> [Items from a dataset]

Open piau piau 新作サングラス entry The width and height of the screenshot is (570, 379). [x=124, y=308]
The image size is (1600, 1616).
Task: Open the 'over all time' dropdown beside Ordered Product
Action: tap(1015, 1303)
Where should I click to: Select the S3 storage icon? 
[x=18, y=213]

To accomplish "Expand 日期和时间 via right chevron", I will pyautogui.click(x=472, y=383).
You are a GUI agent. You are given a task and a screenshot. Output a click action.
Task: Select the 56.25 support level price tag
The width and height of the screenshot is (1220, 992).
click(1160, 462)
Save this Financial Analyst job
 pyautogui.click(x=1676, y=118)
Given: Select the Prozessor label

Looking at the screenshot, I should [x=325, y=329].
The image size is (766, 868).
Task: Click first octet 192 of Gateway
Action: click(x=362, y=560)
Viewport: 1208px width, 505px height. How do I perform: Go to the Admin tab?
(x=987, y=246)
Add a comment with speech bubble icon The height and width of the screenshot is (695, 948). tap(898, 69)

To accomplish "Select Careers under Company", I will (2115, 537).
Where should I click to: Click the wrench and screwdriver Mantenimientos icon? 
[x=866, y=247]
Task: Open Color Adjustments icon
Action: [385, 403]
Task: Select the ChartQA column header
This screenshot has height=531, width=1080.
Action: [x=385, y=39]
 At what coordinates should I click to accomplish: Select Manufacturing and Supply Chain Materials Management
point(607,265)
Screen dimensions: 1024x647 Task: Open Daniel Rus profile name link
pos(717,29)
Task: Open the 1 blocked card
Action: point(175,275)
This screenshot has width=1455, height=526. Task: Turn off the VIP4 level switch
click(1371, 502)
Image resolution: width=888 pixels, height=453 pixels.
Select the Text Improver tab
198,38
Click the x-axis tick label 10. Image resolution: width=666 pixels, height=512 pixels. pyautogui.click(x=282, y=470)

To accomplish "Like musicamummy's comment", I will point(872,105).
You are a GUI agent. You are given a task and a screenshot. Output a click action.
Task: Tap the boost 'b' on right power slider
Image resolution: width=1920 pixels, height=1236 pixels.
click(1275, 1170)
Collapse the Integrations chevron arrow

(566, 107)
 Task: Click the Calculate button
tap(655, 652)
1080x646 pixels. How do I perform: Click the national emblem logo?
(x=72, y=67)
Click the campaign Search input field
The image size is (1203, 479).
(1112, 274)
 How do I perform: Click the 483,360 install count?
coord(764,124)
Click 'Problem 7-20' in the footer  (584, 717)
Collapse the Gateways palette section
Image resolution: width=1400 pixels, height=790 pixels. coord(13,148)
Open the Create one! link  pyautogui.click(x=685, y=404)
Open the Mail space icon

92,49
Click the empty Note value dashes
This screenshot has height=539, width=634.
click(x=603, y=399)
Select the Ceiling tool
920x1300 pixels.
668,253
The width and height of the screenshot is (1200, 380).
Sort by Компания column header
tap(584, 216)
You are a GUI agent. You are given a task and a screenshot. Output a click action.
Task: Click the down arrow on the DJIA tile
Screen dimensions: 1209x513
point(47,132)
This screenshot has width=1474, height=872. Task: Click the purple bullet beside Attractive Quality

> [Written task]
Copy the stretch of the data above from the line containing "Click 'Problem 7-20'" through the line containing "Open the Create", with both of those lines included, reproducing every line without changes.

> [Written answer]
Click 'Problem 7-20' in the footer  (584, 717)
Collapse the Gateways palette section
Image resolution: width=1400 pixels, height=790 pixels. coord(13,148)
Open the Create one! link  pyautogui.click(x=685, y=404)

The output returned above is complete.